Par ailleurs, la Cour suprême des mollahs a confirmé la peine capitale du prisonnier politique Abdolreza Ghanbari, 45 ans, condamné pour avoir été en liaison avec l’OMPI. Ce professeur d’université avait été une première fois arrêté en 2007 pour avoir sympathisé avec l’OMPI, il a été expulsé de l’université. Après avoir été libéré de la prison, il a continué à travailler comme enseignant à Pakdacht (Varamine). Le 27 décembre 2009, le jour du grand soulèvement de la population à Achoura, il a été de nouveaux arrêté et condamné à mort, avec comme chef d’inculpation l’accusation de « moharabeh », pour lien avec l’OMPI.

Une outre, le régime a augmenté la pression sur les familles des résidents d’Achraf, dans les prisons iraniennes. Les tortionnaires de la prison d’Évine, continuent de martyriser le prisonnier politique Ali Moézi, 63 ans, atteint de cancer, de déficience rénal et d’arthrose aigue, en le privant de soins. Il avait été emprisonné une première fois dans les années 1980. Puis, en 2008, il a été arrêté à Téhéran pour avoir rendu visite à ses deux enfants à Achraf. Finalement, il a été arrêté pour une troisième fois le 15 juin 2011, quelques jours avant la date de son opération chirurgicale, en dépit de son état de santé gravissime. Il est actuellement incarcéré en isolement dans la section 209 d’Evine. Son arrestation est principalement dû à sa participation dans les funérailles du prisonnier politique Mohsen Dogmetchi, un bazari sympathisant de l’OMPI qui avait été privé également de soins et martyrisé à mort dans la prison.

Machallah Haéri, 61 ans, un parent des Achrafiens, qui avait été hospitalisé hors de la prison en raison de son état de santé, a été de nouveau arrêté, avec son épouse, et transféré à la section 209 de la prison d’Evine. Haéri est également un prisonnier politique des années 1980. Il souffre de plusieurs complications de santé notamment une récente hémorragie interne et une déficience cardiaque, avec déjà deux infarctus à son actif. En décembre 2009, les agents du régime l’ont retiré de son lit d’hôpital pour être reconduit à la prison d’Evine. La justice des mollahs a condamné Machallah Haéri à 15 ans de prison pour avoir rendu visite à ses enfants à Achraf.
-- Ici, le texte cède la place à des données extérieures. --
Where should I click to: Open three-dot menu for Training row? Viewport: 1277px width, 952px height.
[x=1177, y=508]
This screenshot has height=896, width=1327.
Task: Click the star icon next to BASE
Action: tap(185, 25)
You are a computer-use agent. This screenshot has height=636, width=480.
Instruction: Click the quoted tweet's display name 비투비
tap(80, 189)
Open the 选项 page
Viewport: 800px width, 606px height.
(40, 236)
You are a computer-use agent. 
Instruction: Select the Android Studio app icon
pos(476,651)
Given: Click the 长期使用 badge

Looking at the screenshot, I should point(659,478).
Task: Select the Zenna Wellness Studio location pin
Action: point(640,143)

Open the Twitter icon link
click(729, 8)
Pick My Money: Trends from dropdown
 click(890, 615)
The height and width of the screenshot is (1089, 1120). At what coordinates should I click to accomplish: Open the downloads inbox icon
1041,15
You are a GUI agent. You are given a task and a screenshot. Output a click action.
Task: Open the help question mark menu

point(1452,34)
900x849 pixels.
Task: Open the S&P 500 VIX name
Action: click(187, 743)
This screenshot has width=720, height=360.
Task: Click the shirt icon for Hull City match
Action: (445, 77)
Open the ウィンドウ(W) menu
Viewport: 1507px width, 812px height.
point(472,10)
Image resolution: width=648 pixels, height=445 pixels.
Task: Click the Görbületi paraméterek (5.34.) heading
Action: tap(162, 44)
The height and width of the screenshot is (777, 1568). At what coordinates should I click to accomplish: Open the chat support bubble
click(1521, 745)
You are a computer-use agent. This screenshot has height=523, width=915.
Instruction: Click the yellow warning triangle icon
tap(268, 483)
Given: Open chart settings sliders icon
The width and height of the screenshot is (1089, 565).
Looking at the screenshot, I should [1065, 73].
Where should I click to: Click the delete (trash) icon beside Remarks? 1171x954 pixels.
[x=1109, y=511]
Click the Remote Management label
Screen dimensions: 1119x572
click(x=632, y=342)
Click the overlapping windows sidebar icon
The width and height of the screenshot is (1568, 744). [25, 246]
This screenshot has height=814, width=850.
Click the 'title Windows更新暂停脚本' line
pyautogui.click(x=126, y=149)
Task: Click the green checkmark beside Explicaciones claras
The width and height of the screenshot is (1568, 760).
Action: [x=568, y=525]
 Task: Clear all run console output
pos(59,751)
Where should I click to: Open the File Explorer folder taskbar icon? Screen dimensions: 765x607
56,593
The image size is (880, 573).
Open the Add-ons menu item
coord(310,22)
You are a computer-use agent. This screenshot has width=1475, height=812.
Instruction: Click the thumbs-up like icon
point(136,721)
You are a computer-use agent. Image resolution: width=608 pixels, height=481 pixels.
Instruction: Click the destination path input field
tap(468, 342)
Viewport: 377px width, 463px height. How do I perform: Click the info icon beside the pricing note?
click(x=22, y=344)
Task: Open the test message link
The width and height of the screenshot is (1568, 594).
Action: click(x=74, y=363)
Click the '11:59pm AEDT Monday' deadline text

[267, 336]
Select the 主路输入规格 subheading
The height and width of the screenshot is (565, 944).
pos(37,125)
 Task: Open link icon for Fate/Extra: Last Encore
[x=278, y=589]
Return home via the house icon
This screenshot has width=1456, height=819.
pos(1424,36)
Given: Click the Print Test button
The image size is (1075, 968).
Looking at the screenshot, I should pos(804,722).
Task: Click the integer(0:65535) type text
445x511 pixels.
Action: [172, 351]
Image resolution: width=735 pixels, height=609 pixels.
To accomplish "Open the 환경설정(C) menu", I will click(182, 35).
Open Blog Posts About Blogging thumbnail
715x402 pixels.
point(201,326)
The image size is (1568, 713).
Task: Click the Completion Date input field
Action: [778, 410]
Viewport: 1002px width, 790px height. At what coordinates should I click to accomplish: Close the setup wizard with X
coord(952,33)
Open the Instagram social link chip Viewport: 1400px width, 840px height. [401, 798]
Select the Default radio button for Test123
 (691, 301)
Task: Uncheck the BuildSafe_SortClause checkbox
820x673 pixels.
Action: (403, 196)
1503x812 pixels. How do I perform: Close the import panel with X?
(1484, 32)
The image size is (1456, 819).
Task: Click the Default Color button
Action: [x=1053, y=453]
Mme Kobra Banazadeh-Amirkhizi, qui a perdu un oeil en raison des tortures subies, risque de perdre l’autre œil parce que les autorités interdisent que des soins lui soient prodigués. En 2008, elle a été arrêtée et condamnée à cinq ans de prison pour l’unique raison d’avoir tenté d’aller à Achraf pour rendre visite à ses proches.

La Résistance iranienne appelle la communauté internationale et les organes de défense des droits de l’homme, notamment le Haut commissaire pour les droits de l’homme, les rapporteurs spéciaux sur les arrestations arbitraires, la torture et les exécutions, pour intervenir d’urgence afin d’empêcher l’application de ces condamnations criminelles.